W składzie PSG nie spodziewano się zaskoczeń, pierwszą okazję do wyjścia w pierwszym składzie miał Fabian Ruiz. Ponownie w defensywnie rozpoczął Danilo, na przodzie klasycznie nasze trio, które bardzo szybko otworzyło wynik spotkania. Już w piątej minucie spotkania paryżanie rozegrali kapitalną akcję, która zakończyła się bramką. Jak się potem okazało jedyną, mimo to widowisko było bardzo wyrównane. Głównie za sprawą Anthony’ego Lopeza i Thiago Mendesa, którzy w dwójkę wielokrotnie ratowali Lyon.

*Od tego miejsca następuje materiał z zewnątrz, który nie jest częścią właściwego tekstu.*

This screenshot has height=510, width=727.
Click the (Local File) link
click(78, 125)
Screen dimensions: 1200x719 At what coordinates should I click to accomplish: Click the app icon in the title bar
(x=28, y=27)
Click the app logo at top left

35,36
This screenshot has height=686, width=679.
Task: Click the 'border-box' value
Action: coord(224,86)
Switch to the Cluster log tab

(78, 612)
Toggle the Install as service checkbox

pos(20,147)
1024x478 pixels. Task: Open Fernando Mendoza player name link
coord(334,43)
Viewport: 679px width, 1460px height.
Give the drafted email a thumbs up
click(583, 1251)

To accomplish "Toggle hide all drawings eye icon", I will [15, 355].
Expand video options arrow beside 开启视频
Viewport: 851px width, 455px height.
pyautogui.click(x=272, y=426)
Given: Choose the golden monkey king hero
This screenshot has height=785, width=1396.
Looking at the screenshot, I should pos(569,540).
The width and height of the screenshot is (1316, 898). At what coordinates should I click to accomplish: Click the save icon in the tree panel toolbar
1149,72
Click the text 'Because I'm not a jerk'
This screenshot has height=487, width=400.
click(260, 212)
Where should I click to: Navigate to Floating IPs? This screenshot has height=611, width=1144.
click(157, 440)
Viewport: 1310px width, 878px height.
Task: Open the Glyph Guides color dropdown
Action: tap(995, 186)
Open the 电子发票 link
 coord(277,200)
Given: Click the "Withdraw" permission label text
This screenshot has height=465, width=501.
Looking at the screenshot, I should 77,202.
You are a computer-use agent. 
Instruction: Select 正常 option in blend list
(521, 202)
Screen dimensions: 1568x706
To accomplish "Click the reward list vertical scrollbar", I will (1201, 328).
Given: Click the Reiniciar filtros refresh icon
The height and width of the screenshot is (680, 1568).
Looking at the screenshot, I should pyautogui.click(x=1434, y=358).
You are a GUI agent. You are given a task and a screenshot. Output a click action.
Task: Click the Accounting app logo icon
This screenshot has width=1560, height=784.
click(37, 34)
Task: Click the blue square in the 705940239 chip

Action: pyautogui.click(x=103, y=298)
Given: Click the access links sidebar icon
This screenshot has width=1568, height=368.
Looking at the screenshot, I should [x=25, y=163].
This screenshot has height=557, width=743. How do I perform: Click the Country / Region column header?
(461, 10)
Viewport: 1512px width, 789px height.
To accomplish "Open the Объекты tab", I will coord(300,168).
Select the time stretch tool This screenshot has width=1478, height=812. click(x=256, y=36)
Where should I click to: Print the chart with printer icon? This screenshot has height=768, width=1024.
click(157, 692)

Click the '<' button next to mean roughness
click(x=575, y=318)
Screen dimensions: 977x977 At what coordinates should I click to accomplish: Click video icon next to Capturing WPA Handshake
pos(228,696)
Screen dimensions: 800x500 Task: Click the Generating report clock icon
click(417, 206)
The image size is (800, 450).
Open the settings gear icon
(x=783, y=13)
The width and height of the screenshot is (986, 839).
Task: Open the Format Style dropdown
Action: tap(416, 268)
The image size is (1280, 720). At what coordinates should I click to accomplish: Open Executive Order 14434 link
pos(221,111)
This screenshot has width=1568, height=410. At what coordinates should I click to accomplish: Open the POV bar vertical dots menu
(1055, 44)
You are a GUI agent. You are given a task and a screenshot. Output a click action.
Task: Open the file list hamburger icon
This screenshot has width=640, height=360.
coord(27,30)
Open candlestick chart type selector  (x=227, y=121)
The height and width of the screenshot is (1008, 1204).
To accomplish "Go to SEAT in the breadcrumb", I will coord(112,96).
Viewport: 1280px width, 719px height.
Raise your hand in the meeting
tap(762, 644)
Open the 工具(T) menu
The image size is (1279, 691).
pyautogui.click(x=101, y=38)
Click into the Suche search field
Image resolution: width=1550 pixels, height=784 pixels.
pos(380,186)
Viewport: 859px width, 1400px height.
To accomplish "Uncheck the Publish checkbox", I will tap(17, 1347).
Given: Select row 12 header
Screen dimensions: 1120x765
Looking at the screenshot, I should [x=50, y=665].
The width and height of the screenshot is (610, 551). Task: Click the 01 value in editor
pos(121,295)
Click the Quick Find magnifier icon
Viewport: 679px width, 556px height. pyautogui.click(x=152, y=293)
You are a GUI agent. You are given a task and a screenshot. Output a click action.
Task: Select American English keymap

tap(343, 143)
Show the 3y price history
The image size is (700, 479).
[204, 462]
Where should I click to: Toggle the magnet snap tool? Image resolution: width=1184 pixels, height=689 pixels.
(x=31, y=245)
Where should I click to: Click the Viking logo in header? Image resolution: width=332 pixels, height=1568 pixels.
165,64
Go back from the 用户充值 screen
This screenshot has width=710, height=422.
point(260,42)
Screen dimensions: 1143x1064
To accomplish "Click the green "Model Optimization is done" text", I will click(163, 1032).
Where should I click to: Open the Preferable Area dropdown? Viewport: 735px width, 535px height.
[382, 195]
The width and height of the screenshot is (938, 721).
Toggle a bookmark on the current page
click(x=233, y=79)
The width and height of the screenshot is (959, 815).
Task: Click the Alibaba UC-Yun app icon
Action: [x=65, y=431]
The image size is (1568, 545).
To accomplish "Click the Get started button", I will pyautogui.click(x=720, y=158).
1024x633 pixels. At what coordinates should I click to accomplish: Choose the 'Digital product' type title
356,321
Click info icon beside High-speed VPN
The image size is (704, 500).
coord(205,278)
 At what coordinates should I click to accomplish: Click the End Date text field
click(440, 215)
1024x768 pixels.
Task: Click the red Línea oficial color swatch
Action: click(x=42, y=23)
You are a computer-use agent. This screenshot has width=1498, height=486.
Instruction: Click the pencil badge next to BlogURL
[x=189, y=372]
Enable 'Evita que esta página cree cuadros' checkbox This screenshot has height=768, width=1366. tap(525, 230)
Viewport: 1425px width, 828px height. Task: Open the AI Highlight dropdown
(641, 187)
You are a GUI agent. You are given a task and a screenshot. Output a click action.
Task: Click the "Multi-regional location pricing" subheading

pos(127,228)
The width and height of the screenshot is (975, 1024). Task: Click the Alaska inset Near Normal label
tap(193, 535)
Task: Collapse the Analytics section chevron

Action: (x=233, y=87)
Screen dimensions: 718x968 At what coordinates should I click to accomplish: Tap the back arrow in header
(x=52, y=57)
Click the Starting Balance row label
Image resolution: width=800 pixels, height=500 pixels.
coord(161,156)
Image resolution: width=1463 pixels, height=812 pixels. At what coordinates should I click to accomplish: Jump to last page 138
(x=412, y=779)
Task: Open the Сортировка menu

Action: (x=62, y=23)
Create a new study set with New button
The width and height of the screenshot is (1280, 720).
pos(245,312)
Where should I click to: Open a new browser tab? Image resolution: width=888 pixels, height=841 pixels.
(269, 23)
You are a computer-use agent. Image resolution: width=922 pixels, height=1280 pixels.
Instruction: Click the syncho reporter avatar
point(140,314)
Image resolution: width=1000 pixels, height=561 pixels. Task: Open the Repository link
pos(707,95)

Nie można jednak przedstawić tego spotkania jako jedynie dominację PSG. Swoje szanse mieli również gospodarze, głównie za sprawą Lacazetta i Toko-Ekambiego. Na nasze szczęście nie udało im się pokonać Donnarummy, mimo kilku okazji i błędów naszego golkipera. Należy jednak sobie podkreślić, że mecz ten powinien zakończyć się zdecydowanie wyższym zwycięstwem PSG. Nasz „dyrektor sportowy” i „nowy właściciel” jak wielu lubi go określać zapomniał chyba, że piłka nożna to sport drużynowy. Jego egoizm był dzisiaj nad wyraz widoczny, na szczęście nie kosztowało nas to utraty punktów.